```{eval-rst}
.. role:: nge-red
```
{nge-red}`Define a Custom Training Engine`
===================================

For the most control when training, it is possible to define your own training engine which handles the forward and backward pass. This is for those familiar with deep learning techniques and pytorch and therefore will offer less explanation than before.
:::{note}
For consistency with previous tutorials, we recommend not changing the names of any keyword arguments.
:::


## Imports

In [None]:
import os.path
import numpy as np
import skimage.io as io
import skoots.train.loss
from skoots.train.utils import sum_loss, show_box_pred
from skoots.train.sigma import Sigma
from skoots.lib.vector_to_embedding import vector_to_embedding
from skoots.lib.embedding_to_prob import baked_embed_to_prob

from skoots.train.utils import mask_overlay, write_progress

from typing import List, Tuple, Callable, Union, OrderedDict, Optional
import torch
import torch.nn as nn
from torch import Tensor
from torchvision.models.detection import FasterRCNN

from torch.optim import Optimizer
from torch.utils.data import DataLoader, Dataset
from tqdm import trange
from torch.cuda.amp import GradScaler, autocast
from statistics import mean
from torchvision.utils import flow_to_image, draw_keypoints, make_grid
import matplotlib.pyplot as plt
import torch.optim.swa_utils
Dataset = Union[Dataset, DataLoader]

## Function Definition and Keyword Arguments
For a detailed understanding of each keyword argumetn, see the detailed training guide. These parameters should ideally be passed via a kwarg dict.

In [None]:
def engine(
        model: nn.Module,
        lr: float,
        wd: float,
        vector_scale: Tuple[int, int, int],
        epochs: int,
        optimizer: Optimizer,
        scheduler,
        sigma: Sigma,
        loss_embed,
        loss_prob,
        loss_skele,
        device: str,
        savepath: str,
        train_data: Dataset,
        rank: int,
        val_data: Optional[Dataset] = None,
        train_sampler=None,
        test_sampler=None,
        writer=None,
        verbose=False,
        distributed=True,
        mixed_precision=False,
        n_warmup: int = 100,
        force=False,
        **kwargs,
) -> Tuple[OrderedDict, OrderedDict, List[float]]:
    pass

## Initalization
Here we initalize the optimizer, scheduler, and grade scaler for automatic mixed preciions.

In [None]:
optimizer = optimizer(model.parameters(), lr=lr, weight_decay=wd)
scheduler = scheduler(optimizer)
scaler = GradScaler(enabled=mixed_precision)

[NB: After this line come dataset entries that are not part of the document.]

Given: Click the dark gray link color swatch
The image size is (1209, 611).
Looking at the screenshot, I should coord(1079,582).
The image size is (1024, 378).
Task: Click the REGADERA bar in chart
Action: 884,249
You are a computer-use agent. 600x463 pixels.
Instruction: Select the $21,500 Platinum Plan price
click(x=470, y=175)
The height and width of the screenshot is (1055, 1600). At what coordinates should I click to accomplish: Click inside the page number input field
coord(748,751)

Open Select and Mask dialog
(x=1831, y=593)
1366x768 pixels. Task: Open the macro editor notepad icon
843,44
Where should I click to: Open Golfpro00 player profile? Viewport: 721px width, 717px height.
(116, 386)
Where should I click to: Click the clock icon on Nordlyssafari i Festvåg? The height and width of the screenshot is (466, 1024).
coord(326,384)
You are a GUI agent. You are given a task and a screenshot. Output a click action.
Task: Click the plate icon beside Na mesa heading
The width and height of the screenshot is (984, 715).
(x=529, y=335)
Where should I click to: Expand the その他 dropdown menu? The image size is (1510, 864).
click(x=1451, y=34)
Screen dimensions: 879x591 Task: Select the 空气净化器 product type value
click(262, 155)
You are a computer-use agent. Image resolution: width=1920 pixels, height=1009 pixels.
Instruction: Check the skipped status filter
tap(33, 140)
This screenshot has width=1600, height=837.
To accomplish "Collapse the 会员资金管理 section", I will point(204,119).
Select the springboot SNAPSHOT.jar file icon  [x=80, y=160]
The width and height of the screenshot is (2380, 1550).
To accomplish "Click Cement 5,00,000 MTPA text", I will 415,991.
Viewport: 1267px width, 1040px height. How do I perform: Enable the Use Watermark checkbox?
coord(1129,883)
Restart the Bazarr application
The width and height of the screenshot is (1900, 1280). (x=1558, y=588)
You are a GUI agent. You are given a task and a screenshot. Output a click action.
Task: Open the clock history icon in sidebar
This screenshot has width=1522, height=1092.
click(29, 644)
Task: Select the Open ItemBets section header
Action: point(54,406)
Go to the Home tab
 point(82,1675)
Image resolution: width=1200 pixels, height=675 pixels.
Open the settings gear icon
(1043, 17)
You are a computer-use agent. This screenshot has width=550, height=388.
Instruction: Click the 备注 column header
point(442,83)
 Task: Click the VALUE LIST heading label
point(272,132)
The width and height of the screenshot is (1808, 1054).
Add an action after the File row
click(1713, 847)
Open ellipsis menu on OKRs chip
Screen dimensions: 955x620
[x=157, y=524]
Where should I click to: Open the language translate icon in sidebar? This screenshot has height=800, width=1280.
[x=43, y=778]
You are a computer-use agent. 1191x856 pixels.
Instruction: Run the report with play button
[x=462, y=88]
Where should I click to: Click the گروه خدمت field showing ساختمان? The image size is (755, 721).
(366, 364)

vector_scale = vector_scale.to(device)

## Stochastic Weight Averaging
We may want to use Stochastic Weight Averaging to improve generalizability of the model. I am not convinced it does much however.

In [None]:
swa_model = torch.optim.swa_utils.AveragedModel(model)
swa_start = 100
swa_scheduler = torch.optim.swa_utils.SWALR(optimizer, swa_lr=0.05)

## Saving the Loss
We can save the loss values of all training and validation outputs for writing to tensorboard later. This is optional, and only if you want logging.

In [None]:
# Save each loss value in a list...
avg_epoch_loss = []
avg_epoch_embed_loss = []
avg_epoch_prob_loss = []
avg_epoch_skele_loss = []

avg_val_loss = []
avg_val_embed_loss = []
avg_val_prob_loss = []
avg_val_skele_loss = []

## Warmup
This is critical and worth more discussion. These models are incredibly hard to train from scratch. It is therefore usefull to over-train a model on one input which warms up the weights, and makes the model better positioned for general training. To do this, we do a mini version of our actual training loop as outlined below. The API reference for training can be found in the 'API Flow Guide` section of the documentation.

In [None]:
# Warmup... Get the first from train_data
for images, masks, skeleton, skele_masks, baked in train_data:
    pass

warmup_range = trange(n_warmup, desc='Warmup: {}')
for w in warmup_range:
    optimizer.zero_grad(set_to_none=True)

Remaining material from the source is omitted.